Happy Tuesday! In my continued commitment to highlight mental health as a topic on my blog, I have Dr. Allison, licensed clinical psychologist and the founder of Dr. Allison Answers, back on the blog today sharing some incredible advice on having difficult conversations. This advice can apply to your relationships at home, work or friendships and I hope y’all will enjoy this piece as much as I did. Thank you so much to Allison for these contributions!
As humans, we are bound to disagree about things. We have different priorities, values, and experiences. We have different needs, opinions, and perspectives. Difficult conversations aren’t usually pleasant or enjoyable, which is why so many of us struggle to have them. But difficult conversations are important and necessary! It can be hard to know where to start, how to find the courage to initiate the conversation, and what to say. So I’m here to help you out! Here are seven quick tips for making difficult conversations a little bit easier.
Ask for time. Blindsiding someone is a quick way to get a conversation off on the wrong foot. When people are caught off guard, they typically get defensive. Let someone know that you’d like some time to talk. You might say to your partner, “At some point this week, I’d like to find a few minutes to talk about your parents upcoming visit, just to make sure we’re on the same page.” You’re setting the tone for the conversation, while giving the other person time to reflect and prepare. This helps them feel like a valued participant in the discussion, rather than a target.
Try “I statements.” If you’ve ever done couples counseling, you’re probably familiar with this tool. Using “I statements” prompts less defensiveness than using “you statements.” Example. “You never listen; you make me mad; you aren’t paying equal attention to your students.” Yikes! Seems kind of attacking, doesn’t it? Instead try, “I feel minimized, I’m angry, I am concerned you aren’t giving your students equal attention.” It seems like the tiniest distinction, but it will make a huge difference.
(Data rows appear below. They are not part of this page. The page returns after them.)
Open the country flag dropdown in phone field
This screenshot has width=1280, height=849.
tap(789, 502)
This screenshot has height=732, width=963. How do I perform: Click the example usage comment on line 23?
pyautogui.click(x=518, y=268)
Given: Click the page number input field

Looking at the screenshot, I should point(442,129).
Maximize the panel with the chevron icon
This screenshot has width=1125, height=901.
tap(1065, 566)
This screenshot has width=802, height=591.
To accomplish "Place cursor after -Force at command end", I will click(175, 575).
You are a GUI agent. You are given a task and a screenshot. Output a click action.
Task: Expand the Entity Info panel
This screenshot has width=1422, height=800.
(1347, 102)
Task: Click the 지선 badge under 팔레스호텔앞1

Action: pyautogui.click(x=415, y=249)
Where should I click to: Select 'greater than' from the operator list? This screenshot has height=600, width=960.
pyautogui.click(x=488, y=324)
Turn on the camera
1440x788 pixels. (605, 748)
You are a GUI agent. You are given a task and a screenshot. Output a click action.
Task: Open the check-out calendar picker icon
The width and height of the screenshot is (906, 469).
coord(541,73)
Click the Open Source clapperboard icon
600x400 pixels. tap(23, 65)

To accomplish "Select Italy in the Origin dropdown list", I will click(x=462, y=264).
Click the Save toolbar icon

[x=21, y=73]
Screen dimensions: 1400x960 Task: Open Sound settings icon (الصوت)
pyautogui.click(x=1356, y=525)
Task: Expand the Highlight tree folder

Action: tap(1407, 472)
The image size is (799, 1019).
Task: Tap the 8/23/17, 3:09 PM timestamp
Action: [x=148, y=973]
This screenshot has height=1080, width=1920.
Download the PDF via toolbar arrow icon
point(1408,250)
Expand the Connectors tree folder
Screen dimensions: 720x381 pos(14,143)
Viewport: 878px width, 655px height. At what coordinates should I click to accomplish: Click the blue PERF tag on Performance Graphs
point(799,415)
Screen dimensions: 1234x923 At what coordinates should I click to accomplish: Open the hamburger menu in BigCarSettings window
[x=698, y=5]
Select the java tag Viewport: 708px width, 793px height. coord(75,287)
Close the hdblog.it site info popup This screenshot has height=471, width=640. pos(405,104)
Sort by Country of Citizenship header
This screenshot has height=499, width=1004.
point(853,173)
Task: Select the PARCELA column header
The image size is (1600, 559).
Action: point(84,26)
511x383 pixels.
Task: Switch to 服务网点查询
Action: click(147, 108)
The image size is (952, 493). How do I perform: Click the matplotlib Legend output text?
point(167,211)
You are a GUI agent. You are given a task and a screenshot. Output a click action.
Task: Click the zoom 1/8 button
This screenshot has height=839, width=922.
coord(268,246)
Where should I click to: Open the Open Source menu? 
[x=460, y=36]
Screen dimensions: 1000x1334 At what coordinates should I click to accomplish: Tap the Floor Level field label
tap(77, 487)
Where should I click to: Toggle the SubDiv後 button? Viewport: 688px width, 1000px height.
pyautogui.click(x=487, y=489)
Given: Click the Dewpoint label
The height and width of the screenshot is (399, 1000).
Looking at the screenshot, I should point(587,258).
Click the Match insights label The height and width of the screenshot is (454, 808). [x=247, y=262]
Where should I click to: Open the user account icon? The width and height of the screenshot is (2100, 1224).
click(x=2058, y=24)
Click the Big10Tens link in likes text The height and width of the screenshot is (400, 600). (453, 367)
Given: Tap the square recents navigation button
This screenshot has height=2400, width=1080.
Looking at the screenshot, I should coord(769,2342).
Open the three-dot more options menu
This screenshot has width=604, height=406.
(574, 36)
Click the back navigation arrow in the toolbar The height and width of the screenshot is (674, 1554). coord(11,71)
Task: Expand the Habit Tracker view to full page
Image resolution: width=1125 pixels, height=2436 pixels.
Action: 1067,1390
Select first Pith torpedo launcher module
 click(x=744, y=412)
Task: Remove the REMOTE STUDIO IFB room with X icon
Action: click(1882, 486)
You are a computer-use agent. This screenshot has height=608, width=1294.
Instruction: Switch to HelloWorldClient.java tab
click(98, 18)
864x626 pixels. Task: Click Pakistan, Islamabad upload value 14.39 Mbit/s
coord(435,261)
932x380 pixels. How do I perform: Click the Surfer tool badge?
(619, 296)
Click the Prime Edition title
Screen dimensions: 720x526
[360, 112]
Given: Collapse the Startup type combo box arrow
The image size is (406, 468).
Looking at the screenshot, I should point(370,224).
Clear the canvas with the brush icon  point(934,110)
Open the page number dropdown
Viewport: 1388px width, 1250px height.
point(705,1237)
Use emotion words. Emotions are a fairly universal language. We all feel! So while we might have different experiences or situational things in our lives, we can almost all relate to feeling overwhelmed, lonely, scared, or betrayed. Emotion words have a way of getting right to the point, translating to a more universal language. Need help with this? Click here.
Be specific about what you want. In addition to communicating how you feel, communicate what you want. And be specific. “I’d like us to spend dinner without electronics on; I want to take the lead role on the team’s next project; I need you to let me vent without offering advice.” Even when people see your point, they don’t always know what you want or what you need. So take the guesswork out of it for them, and tell them what you want. It doesn’t mean you’ll get exactly that, but being specific helps them take action toward your request.
Acknowledge the awkwardness or difficulty of the conversation. Difficult conversations are hard and sometimes awkward, so just admit it! Acknowledge that you’re slightly scared to have this conversation; acknowledge that talking about money makes you uncomfortable. Authenticity is my life buzzword, so I’m a huge advocate of being real, even in difficult conversations. That being said, I try to have some restraint with this point, sometimes toning down the intensity of my emotion. Instead of saying, “I was up all night freaking out about what you will say,” I might say, “I’m concerned about how you will hear this,” or “Difficult conversations can be a little anxiety provoking for me.” This will help show you are a human, but a human that means business.
Think about what you want to say, how you want to say it, and how you want to look saying it. If Beyoncé has to rehearse before a tour, then we have to practice before a difficult conversation. Actually rehearse, out loud, what you want to say and how you want to say it. Practice with different tones and words; anticipate what the other person might say and how you want to react. This will help you be comfortable with your side of the conversation.
Know that difficult conversations might have a part 1 and a part 2. Sometimes tough conversations can’t be had all at once. Maybe your kids come into the room, maybe you have to leave for a meeting, or maybe emotions are too heated and you need a break. That’s okay; just acknowledge the need for a pause, as well as the need to revisit the conversation in the next day or two.
Difficult conversations aren’t fun or easy, but they are important. They provide opportunities for empathy, honesty, and connection, and they are necessary for healing and growth. With the right approach, phrasing, and practice, difficult conversations can get a whole lot easier.
What difficult conversations are you preparing for, and what can you do to make having that conversation a little bit easier?
Dr. Allison is a licensed clinical psychologist and the founder of Dr. Allison Answers, a site designed to simplify psychology to help people live healthy and meaningful lives. Her favorite buzzwords include mindfulness, intentionality, gratitude, and authenticity, and her goal is to help people incorporate these buzzwords into their daily lives. We don’t always have a choice in what life throws our way, but Dr. Allison believes we absolutely have a choice in how we respond.
S. Shaw says
Great post with excellent tips. These are all helpful ways to talk about an issue that may not be as obvious as they seem and are useful in keeping the discussion from turning into an argument. Thanks for the reminder that it is often all in the approach.
Norma E. says
Great post! I find that starting with “this is hard/awkward/difficult” is so useful!!